(Stored entries)
== == ==

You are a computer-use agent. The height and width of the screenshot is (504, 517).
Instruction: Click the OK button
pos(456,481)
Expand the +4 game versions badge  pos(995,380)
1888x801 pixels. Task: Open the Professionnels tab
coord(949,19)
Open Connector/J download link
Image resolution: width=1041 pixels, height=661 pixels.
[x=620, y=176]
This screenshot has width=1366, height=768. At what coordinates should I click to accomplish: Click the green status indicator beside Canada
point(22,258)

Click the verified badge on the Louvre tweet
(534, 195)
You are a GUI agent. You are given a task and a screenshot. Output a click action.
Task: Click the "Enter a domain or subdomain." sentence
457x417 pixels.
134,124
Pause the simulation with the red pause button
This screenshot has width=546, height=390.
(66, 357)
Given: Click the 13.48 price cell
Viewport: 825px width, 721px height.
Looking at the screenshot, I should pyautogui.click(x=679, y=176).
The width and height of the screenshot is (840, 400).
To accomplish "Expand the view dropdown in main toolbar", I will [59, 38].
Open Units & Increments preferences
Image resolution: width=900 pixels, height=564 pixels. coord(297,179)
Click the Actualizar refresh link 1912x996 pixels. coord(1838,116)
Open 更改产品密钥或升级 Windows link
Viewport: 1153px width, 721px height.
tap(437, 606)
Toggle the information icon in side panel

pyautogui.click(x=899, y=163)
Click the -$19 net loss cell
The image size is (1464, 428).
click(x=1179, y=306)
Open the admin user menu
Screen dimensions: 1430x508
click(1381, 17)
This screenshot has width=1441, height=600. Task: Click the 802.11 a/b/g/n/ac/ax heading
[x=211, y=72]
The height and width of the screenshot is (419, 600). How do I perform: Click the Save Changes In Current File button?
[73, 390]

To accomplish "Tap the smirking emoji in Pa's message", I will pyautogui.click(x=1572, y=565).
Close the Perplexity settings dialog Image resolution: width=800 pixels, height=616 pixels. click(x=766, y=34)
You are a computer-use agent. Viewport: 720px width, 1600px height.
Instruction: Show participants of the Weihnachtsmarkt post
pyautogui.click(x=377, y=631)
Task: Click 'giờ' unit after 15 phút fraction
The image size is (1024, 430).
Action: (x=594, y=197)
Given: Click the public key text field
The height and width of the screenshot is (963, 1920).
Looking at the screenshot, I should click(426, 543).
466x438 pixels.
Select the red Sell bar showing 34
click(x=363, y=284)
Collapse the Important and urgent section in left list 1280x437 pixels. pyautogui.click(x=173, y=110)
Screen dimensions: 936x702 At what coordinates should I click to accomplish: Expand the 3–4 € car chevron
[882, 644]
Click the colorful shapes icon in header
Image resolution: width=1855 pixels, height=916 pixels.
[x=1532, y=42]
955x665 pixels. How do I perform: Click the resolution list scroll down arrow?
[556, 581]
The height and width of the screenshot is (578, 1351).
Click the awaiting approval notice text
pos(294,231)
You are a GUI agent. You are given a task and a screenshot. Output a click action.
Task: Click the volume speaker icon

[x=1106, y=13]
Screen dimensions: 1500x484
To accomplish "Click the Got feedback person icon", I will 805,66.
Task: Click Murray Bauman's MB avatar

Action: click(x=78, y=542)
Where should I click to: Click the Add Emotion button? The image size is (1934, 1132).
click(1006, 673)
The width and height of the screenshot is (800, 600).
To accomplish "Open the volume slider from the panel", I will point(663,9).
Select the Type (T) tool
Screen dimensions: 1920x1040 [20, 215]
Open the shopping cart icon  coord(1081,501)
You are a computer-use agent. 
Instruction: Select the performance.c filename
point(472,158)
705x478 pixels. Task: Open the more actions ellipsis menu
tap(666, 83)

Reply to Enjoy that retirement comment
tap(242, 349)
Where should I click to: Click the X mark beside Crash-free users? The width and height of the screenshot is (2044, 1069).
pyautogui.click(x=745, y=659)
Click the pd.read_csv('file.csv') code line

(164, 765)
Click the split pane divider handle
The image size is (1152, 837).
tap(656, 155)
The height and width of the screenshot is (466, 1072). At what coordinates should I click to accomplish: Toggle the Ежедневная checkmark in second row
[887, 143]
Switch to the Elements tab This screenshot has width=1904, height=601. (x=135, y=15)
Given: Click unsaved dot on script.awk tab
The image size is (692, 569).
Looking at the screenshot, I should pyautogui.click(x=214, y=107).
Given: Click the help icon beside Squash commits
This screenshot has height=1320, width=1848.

== == ==

=== The problem ===
Select and copy every line from the records that includes the word "will".

=== Result ===
To accomplish "Expand the view dropdown in main toolbar", I will [59, 38].
To accomplish "Tap the smirking emoji in Pa's message", I will pyautogui.click(x=1572, y=565).
To accomplish "Click the Got feedback person icon", I will 805,66.
To accomplish "Open the volume slider from the panel", I will point(663,9).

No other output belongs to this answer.